Hannes Roether's clothes are therefore designed first and foremost to emphasize the owner's personality. The designer achieves this by using original fabrics, including seamless cashmere and heavy cotton.


Hannes Roether never shows his face - you will not find his photos on the Internet. "Go to my stores and you will find me there in any element," he explains. Indeed, the shops of Hannes Roether are worth a look.
The interior of each of them is unique: Hannes returns old furnishings to the premises and removes from them everything that was not originally present. Except, of course, the clothes that are turned in this context into objects of art: conceptually tailored parks of soft cotton jackets and cashmere jumpers set against a backdrop of antique musical instruments and walls of crumbling plaster in as organic a manner as possible.
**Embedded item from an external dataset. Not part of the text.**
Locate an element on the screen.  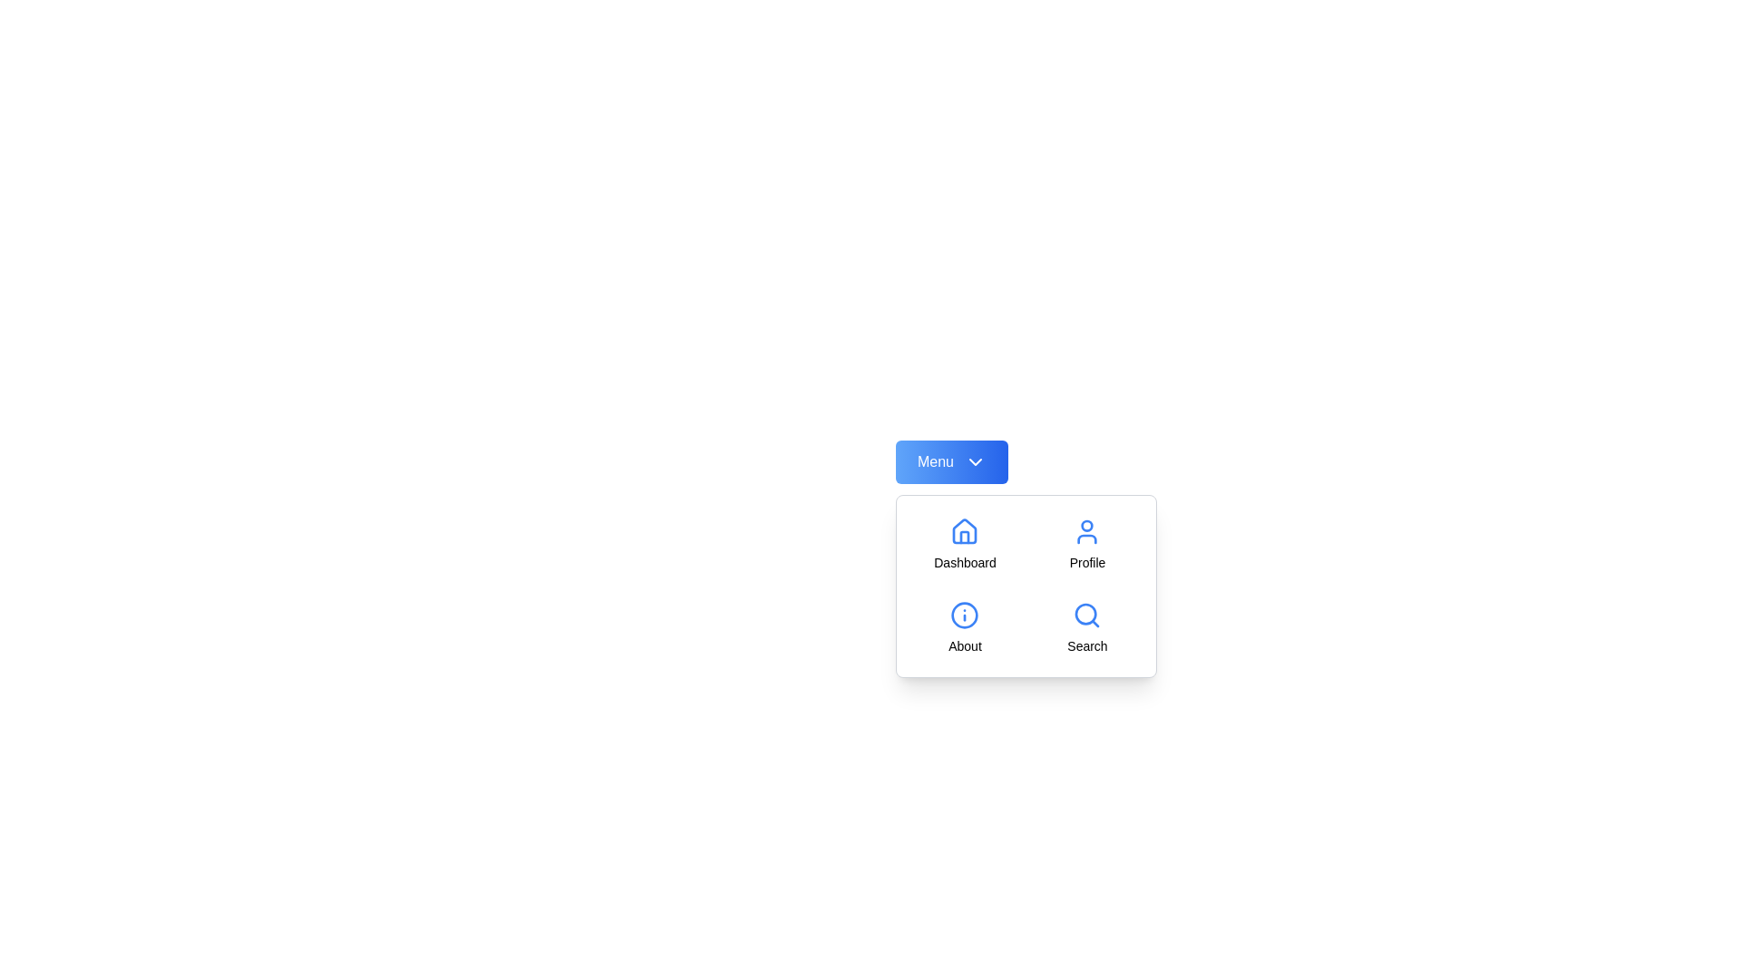
the menu option Dashboard from the available options: Dashboard, Profile, About, Search is located at coordinates (964, 544).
THE GREATEST ATTENTION IS PAID TO COMFORT
Just such a desire for the natural manifests itself in the collections of Hannes Roether, where the greatest attention is paid to comfort: for example, a skilled seamless knitting technique is used so that the sweaters are barely felt on the body, and the reinterpreted cotton and leather that have become one of the most recognizable features of the brand.
Hannes has borrowed the practical elements (pockets and large buttons that do not hinder movement) from work clothes, transferring them to the world of premium clothing. The uniform part of Hannes Roether's DNA was so instantly recognizable that Hannes was invited to make uniforms for the employees of Munich’s legendary Golden Bar. And so now the waiters and bartenders within the golden walls of this establishment wear leather aprons of the finest manufacture and artfully dyed two-tone denim shirts.

The innovative materials, laconic (but not simple) cuts and deliberate brutality of Hannes Roether's clothing have attracted architects, artists, musicians and other creative people from Munich to Paris and New York, where Hannes presents his collections. And although he insists that he became a designer only by chance, and considers himself more of a stylist, it is obvious that Roether is engaged in pure design - utilitarian, unhackneyed, with hidden meanings, and brought to life with the assistance of high-class craftsmen and designer fabrics.
"I always strove to create my own little world that would live by my rules," explains Hannes, and he has certainly succeeded in this.